How do I solve the following differential equation 
$$\frac{d^2y}{dx^2}=x^2y$$

Solving it by writing out a characteristic equation is not helping me find the solution to the above equation. Any help would be appreciated thanks.
 A: One way to do it is by expanding $y(x)$ as a series:
$$
y(x) = \sum_{n=0}^\infty c_n x^n
$$
We can then write $y''(x)$ as:
$$
y''(x) = \sum_{n=2}^\infty c_n n (n-1) x^{n-2}
$$
and $x^2 y(x)$ as:
$$
x^2 y(x) = \sum_{n=0}^\infty c_n x^{n+2}
$$
Now we re-parameterize the sums so they both have $x^n$ in the summation:
$$
y''(x) = \sum_{n=0}^\infty c_{n+2} (n+2) (n+1) x^n
$$
$$
x^2 y(x) = \sum_{n=2}^\infty c_{n-2} x^n
$$
Finally we equate the coefficients (while being careful about the limits of the sums):
$$
2 c_2 = 0
$$
$$
6 c_3 = 0
$$
$$
c_{n+2} (n+2) (n+1) = c_{n-2} \; \forall n \geq 2
$$
We can solve this by rewriting the last line as
$$
c_{n+4} = \frac{c_n}{(n+4)(n+3)} \; \forall n
$$
and noticing that we can come up with two clear independent solutions: one where $c_0 = 1$ and $c_1 = 0$, and vice versa. In either case, for any $n \equiv 2\mod 4$ or $n \equiv 3\mod 4$, we have $c_n = 0$.
The first solution becomes:
$$
y(x) = 1 + \frac{1}{12} x^4 + \frac{1}{672} x^8 + \cdots
$$
and the second solution is:
$$
y(x) = x + \frac{1}{20} x^5 + \frac{1}{1440} x^9 + \cdots
$$
A: The solutions of this differential equations are well known and can be written in terms of the Parabolic Cylinder functions.
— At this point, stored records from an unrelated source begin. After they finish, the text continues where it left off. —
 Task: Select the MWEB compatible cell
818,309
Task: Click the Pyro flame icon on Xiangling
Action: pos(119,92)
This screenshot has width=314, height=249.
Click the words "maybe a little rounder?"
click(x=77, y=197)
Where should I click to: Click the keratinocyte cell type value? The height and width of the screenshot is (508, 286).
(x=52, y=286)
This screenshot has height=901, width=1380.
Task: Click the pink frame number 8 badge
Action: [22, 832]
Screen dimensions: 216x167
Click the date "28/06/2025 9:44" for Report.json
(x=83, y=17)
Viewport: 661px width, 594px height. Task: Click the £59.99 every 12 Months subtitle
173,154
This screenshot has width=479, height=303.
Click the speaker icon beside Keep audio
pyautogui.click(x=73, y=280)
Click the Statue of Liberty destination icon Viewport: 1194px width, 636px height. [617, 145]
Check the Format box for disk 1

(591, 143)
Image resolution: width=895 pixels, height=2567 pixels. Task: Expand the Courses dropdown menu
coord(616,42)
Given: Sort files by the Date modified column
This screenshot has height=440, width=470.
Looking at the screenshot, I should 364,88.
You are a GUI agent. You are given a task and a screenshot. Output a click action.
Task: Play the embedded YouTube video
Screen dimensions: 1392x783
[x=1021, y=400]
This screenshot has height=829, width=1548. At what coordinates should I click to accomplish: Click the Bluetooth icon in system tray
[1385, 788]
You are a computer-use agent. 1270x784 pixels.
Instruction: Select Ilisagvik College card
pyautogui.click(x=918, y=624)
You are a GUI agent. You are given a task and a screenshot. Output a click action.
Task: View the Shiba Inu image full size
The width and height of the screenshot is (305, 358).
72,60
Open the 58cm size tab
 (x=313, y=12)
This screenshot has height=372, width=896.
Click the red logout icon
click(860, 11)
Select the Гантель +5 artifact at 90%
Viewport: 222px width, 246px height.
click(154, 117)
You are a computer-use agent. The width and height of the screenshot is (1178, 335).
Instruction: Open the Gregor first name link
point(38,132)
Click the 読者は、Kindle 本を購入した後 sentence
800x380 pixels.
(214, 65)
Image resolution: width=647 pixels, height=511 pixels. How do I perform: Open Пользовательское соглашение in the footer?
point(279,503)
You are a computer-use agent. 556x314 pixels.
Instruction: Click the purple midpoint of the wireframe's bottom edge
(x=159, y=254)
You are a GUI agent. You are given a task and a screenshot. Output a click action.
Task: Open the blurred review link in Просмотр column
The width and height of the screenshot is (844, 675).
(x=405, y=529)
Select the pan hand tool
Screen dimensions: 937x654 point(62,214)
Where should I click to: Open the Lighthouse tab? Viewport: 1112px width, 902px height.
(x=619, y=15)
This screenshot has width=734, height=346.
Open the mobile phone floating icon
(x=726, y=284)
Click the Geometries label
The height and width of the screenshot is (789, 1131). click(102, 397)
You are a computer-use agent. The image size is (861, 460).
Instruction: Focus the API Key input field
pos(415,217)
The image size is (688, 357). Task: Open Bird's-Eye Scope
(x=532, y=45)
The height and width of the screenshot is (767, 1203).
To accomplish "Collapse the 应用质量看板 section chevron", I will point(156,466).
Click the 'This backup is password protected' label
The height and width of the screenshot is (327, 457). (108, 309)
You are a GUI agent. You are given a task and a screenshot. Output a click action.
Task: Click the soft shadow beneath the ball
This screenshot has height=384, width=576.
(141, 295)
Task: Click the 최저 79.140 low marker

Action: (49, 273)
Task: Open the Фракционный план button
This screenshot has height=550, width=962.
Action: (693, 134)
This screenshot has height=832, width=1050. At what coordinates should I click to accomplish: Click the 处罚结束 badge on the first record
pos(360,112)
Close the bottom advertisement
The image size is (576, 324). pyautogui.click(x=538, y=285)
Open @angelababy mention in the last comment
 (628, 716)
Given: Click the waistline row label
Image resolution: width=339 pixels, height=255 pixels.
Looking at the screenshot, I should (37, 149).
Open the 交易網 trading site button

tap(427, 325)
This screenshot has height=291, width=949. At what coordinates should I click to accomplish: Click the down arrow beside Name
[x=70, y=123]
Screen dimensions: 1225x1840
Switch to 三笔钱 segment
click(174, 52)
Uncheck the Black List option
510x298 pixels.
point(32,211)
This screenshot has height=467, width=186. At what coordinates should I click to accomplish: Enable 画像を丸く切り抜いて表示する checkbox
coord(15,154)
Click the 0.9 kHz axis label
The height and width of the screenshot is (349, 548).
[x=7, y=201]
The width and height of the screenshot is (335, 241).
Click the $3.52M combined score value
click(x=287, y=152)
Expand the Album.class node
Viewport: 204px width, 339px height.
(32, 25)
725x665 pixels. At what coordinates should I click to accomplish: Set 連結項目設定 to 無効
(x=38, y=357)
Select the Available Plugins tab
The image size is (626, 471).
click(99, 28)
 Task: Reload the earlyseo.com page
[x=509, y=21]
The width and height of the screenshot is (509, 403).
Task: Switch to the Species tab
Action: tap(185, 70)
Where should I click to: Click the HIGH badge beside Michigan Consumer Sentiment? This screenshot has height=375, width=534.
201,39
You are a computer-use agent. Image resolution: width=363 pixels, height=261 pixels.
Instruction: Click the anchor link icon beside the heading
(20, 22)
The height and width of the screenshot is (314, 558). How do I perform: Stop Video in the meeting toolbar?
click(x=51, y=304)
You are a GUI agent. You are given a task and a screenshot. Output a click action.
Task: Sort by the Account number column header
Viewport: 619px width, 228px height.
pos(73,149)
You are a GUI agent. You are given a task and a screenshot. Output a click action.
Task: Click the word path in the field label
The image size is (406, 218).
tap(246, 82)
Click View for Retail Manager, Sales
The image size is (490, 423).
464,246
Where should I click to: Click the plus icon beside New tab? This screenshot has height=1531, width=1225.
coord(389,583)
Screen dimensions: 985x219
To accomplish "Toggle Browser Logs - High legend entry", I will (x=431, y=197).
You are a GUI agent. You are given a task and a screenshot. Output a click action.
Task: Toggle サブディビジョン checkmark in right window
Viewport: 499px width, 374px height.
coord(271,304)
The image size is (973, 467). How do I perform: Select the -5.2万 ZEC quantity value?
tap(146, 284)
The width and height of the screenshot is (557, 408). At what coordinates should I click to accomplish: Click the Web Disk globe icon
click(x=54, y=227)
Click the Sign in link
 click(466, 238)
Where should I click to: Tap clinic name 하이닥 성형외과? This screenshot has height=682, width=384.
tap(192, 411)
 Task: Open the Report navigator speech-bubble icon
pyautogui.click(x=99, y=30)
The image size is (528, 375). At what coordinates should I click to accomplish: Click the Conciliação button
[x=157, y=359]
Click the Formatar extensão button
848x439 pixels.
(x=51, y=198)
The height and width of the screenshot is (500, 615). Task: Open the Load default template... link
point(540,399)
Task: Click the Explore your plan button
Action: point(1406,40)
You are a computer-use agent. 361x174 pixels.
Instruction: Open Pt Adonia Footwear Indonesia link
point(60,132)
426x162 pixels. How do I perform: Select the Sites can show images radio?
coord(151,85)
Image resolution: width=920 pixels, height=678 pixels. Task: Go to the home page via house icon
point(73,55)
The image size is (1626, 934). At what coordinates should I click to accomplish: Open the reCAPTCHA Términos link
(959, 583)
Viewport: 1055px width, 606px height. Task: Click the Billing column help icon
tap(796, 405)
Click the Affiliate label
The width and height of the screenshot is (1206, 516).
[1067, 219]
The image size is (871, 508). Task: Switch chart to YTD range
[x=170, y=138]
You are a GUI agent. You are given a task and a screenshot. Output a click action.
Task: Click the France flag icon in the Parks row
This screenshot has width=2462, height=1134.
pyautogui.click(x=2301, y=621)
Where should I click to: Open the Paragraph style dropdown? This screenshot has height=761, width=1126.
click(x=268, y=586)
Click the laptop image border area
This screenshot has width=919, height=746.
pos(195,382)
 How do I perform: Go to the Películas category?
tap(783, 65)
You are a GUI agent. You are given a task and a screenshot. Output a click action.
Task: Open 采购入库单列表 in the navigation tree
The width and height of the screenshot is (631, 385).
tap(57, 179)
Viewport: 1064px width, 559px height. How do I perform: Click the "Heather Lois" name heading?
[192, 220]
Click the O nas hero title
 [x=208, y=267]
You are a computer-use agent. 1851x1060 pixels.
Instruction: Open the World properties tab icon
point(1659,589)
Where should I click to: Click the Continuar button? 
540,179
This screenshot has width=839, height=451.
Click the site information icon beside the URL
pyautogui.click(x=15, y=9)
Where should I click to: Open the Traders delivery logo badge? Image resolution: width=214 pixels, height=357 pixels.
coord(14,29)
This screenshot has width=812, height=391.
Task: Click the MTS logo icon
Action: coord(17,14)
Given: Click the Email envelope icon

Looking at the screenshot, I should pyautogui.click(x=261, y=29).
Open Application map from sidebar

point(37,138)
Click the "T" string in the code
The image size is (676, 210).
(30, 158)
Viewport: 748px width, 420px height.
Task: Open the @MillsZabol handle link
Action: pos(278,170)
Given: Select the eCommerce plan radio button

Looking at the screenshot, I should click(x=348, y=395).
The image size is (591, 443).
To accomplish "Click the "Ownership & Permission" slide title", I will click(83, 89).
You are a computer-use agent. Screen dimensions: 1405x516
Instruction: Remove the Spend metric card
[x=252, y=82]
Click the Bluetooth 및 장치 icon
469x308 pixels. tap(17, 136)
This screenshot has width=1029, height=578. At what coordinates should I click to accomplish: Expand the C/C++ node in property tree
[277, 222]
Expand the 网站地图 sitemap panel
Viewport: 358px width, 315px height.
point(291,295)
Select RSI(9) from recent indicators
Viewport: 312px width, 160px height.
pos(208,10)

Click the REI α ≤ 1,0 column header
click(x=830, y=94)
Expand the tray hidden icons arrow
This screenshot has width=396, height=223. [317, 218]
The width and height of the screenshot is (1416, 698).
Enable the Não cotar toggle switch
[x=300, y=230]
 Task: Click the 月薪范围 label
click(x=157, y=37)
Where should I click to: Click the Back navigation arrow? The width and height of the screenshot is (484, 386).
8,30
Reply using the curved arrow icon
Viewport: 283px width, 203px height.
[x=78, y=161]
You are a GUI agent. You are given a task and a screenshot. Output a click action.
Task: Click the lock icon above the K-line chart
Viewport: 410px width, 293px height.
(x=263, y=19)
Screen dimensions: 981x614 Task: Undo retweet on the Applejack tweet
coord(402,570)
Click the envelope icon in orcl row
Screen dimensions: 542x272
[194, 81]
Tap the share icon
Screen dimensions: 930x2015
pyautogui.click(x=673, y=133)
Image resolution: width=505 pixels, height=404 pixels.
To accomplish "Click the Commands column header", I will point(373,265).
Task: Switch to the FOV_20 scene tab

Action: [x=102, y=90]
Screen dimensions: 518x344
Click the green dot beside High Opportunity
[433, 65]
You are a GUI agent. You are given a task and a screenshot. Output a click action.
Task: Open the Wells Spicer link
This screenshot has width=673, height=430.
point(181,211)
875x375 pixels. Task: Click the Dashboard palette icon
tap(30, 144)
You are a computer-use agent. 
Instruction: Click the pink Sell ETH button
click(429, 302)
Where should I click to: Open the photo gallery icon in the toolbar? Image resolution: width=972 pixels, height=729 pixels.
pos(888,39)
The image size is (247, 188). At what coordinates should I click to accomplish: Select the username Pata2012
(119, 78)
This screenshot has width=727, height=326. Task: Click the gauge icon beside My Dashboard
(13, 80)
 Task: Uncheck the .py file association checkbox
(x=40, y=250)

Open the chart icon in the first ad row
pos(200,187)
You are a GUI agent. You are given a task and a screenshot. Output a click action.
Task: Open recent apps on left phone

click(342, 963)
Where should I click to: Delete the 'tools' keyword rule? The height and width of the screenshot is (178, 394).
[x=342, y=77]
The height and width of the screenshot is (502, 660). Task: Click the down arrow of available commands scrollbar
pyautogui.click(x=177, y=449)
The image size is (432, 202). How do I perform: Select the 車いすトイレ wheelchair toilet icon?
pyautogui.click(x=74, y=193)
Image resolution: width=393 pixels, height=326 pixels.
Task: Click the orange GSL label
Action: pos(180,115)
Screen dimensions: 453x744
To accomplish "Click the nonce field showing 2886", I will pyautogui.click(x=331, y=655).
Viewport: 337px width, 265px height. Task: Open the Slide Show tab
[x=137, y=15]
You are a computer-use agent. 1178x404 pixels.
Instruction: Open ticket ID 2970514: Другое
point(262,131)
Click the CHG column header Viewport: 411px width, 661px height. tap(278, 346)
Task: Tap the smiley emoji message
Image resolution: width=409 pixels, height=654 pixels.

In particular, it can be found that:
$$y(x) = A \, D_{-1/2} (\mathrm{i} \sqrt{2} x ) + B \,  D_{-1/2} ( \sqrt{2} x )  $$ is the general solution of your equation.
Hope this helps! 
A: Try factoring 
$$
\left(\frac{d^2}{dx^2} - x^2\right) = \left(\frac{d}{dx}-x\right)\left(\frac{d}{dx}+x\right)-1
$$
I suspect that solutions can be found simliarly to how it is done for the quantum harmonic oscillator.